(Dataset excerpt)
/---
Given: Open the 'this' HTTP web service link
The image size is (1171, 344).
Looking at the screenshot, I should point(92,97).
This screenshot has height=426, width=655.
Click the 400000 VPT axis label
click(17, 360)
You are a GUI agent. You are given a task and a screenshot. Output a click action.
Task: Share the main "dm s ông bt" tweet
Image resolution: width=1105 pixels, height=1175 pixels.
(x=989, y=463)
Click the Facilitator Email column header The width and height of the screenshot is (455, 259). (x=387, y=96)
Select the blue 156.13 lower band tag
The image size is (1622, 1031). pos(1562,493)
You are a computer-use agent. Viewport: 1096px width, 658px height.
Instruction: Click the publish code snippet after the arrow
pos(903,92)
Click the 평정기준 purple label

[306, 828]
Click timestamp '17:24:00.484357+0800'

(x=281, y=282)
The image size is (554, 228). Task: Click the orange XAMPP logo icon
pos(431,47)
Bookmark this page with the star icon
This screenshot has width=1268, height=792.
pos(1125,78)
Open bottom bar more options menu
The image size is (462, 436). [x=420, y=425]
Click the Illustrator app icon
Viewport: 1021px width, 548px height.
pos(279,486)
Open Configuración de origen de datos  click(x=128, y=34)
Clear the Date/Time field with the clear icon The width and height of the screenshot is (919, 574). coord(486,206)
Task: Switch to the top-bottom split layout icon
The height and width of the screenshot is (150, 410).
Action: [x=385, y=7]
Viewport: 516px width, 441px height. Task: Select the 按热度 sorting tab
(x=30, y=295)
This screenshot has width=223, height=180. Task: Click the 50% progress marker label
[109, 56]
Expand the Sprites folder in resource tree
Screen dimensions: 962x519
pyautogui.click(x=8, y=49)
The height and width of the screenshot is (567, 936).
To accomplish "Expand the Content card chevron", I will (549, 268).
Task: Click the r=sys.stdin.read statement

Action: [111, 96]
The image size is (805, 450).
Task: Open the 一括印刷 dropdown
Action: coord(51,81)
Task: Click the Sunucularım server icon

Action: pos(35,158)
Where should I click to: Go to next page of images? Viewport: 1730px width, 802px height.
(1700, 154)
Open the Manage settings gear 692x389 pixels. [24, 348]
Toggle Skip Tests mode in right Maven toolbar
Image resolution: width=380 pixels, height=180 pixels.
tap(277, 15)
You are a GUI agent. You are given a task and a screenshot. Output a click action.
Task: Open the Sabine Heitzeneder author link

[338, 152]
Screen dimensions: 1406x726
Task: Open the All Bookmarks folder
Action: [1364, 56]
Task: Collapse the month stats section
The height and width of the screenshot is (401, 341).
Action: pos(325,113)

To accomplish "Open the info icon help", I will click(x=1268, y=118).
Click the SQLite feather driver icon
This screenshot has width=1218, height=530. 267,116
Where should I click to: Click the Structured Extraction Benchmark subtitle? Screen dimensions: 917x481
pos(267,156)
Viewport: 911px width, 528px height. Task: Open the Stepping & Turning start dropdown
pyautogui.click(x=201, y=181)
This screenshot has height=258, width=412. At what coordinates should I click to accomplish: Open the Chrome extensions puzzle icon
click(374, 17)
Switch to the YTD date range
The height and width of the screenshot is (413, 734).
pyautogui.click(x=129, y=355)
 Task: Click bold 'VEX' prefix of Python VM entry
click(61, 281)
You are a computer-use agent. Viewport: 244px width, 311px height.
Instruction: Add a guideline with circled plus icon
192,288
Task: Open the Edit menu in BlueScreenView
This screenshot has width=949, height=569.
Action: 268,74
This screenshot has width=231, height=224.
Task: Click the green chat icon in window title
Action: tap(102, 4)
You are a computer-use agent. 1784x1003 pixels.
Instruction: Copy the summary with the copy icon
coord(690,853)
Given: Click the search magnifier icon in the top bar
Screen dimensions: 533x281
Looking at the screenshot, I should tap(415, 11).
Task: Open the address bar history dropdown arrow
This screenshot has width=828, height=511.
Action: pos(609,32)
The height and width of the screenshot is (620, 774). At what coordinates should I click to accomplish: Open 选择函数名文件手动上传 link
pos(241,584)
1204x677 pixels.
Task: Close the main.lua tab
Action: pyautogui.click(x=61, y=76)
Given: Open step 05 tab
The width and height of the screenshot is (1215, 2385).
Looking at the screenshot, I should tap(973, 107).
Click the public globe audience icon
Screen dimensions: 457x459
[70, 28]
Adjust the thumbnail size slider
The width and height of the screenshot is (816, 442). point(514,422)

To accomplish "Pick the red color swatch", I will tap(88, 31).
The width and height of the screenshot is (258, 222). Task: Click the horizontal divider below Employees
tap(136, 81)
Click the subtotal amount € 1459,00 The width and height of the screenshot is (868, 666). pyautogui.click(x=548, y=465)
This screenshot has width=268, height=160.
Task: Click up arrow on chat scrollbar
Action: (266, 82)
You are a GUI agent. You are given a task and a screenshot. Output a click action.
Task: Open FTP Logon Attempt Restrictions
\---
Exercise objective: Can you recast all of the rows above as a numbered list, leaving out the blank lines?

Response to this task:
1. Given: Open the 'this' HTTP web service link
2. The image size is (1171, 344).
3. Looking at the screenshot, I should point(92,97).
4. This screenshot has height=426, width=655.
5. Click the 400000 VPT axis label
6. click(17, 360)
7. You are a GUI agent. You are given a task and a screenshot. Output a click action.
8. Task: Share the main "dm s ông bt" tweet
9. Image resolution: width=1105 pixels, height=1175 pixels.
10. (x=989, y=463)
11. Click the Facilitator Email column header The width and height of the screenshot is (455, 259). (x=387, y=96)
12. Select the blue 156.13 lower band tag
13. The image size is (1622, 1031). pos(1562,493)
14. You are a computer-use agent. Viewport: 1096px width, 658px height.
15. Instruction: Click the publish code snippet after the arrow
16. pos(903,92)
17. Click the 평정기준 purple label
18. [306, 828]
19. Click timestamp '17:24:00.484357+0800'
20. (x=281, y=282)
21. The image size is (554, 228). Task: Click the orange XAMPP logo icon
22. pos(431,47)
23. Bookmark this page with the star icon
24. This screenshot has width=1268, height=792.
25. pos(1125,78)
26. Open bottom bar more options menu
27. The image size is (462, 436). [x=420, y=425]
28. Click the Illustrator app icon
29. Viewport: 1021px width, 548px height.
30. pos(279,486)
31. Open Configuración de origen de datos  click(x=128, y=34)
32. Clear the Date/Time field with the clear icon The width and height of the screenshot is (919, 574). coord(486,206)
33. Task: Switch to the top-bottom split layout icon
34. The height and width of the screenshot is (150, 410).
35. Action: [x=385, y=7]
36. Viewport: 516px width, 441px height. Task: Select the 按热度 sorting tab
37. (x=30, y=295)
38. This screenshot has width=223, height=180. Task: Click the 50% progress marker label
39. [109, 56]
40. Expand the Sprites folder in resource tree
41. Screen dimensions: 962x519
42. pyautogui.click(x=8, y=49)
43. The height and width of the screenshot is (567, 936).
44. To accomplish "Expand the Content card chevron", I will (549, 268).
45. Task: Click the r=sys.stdin.read statement
46. Action: [111, 96]
47. The image size is (805, 450).
48. Task: Open the 一括印刷 dropdown
49. Action: coord(51,81)
50. Task: Click the Sunucularım server icon
51. Action: pos(35,158)
52. Where should I click to: Go to next page of images? Viewport: 1730px width, 802px height.
53. (1700, 154)
54. Open the Manage settings gear 692x389 pixels. [24, 348]
55. Toggle Skip Tests mode in right Maven toolbar
56. Image resolution: width=380 pixels, height=180 pixels.
57. tap(277, 15)
58. You are a GUI agent. You are given a task and a screenshot. Output a click action.
59. Task: Open the Sabine Heitzeneder author link
60. [338, 152]
61. Screen dimensions: 1406x726
62. Task: Open the All Bookmarks folder
63. Action: [1364, 56]
64. Task: Collapse the month stats section
65. The height and width of the screenshot is (401, 341).
66. Action: pos(325,113)
67. To accomplish "Open the info icon help", I will click(x=1268, y=118).
68. Click the SQLite feather driver icon
69. This screenshot has width=1218, height=530. 267,116
70. Where should I click to: Click the Structured Extraction Benchmark subtitle? Screen dimensions: 917x481
71. pos(267,156)
72. Viewport: 911px width, 528px height. Task: Open the Stepping & Turning start dropdown
73. pyautogui.click(x=201, y=181)
74. This screenshot has height=258, width=412. At what coordinates should I click to accomplish: Open the Chrome extensions puzzle icon
75. click(374, 17)
76. Switch to the YTD date range
77. The height and width of the screenshot is (413, 734).
78. pyautogui.click(x=129, y=355)
79.  Task: Click bold 'VEX' prefix of Python VM entry
80. click(61, 281)
81. You are a computer-use agent. Viewport: 244px width, 311px height.
82. Instruction: Add a guideline with circled plus icon
83. 192,288
84. Task: Open the Edit menu in BlueScreenView
85. This screenshot has width=949, height=569.
86. Action: 268,74
87. This screenshot has width=231, height=224.
88. Task: Click the green chat icon in window title
89. Action: tap(102, 4)
90. You are a computer-use agent. 1784x1003 pixels.
91. Instruction: Copy the summary with the copy icon
92. coord(690,853)
93. Given: Click the search magnifier icon in the top bar
94. Screen dimensions: 533x281
95. Looking at the screenshot, I should tap(415, 11).
96. Task: Open the address bar history dropdown arrow
97. This screenshot has width=828, height=511.
98. Action: pos(609,32)
99. The height and width of the screenshot is (620, 774). At what coordinates should I click to accomplish: Open 选择函数名文件手动上传 link
100. pos(241,584)
101. 1204x677 pixels.
102. Task: Close the main.lua tab
103. Action: pyautogui.click(x=61, y=76)
104. Given: Open step 05 tab
105. The width and height of the screenshot is (1215, 2385).
106. Looking at the screenshot, I should tap(973, 107).
107. Click the public globe audience icon
108. Screen dimensions: 457x459
109. [70, 28]
110. Adjust the thumbnail size slider
111. The width and height of the screenshot is (816, 442). point(514,422)
112. To accomplish "Pick the red color swatch", I will tap(88, 31).
113. The width and height of the screenshot is (258, 222). Task: Click the horizontal divider below Employees
114. tap(136, 81)
115. Click the subtotal amount € 1459,00 The width and height of the screenshot is (868, 666). pyautogui.click(x=548, y=465)
116. This screenshot has width=268, height=160.
117. Task: Click up arrow on chat scrollbar
118. Action: (266, 82)
119. You are a GUI agent. You are given a task and a screenshot. Output a click action.
120. Task: Open FTP Logon Attempt Restrictions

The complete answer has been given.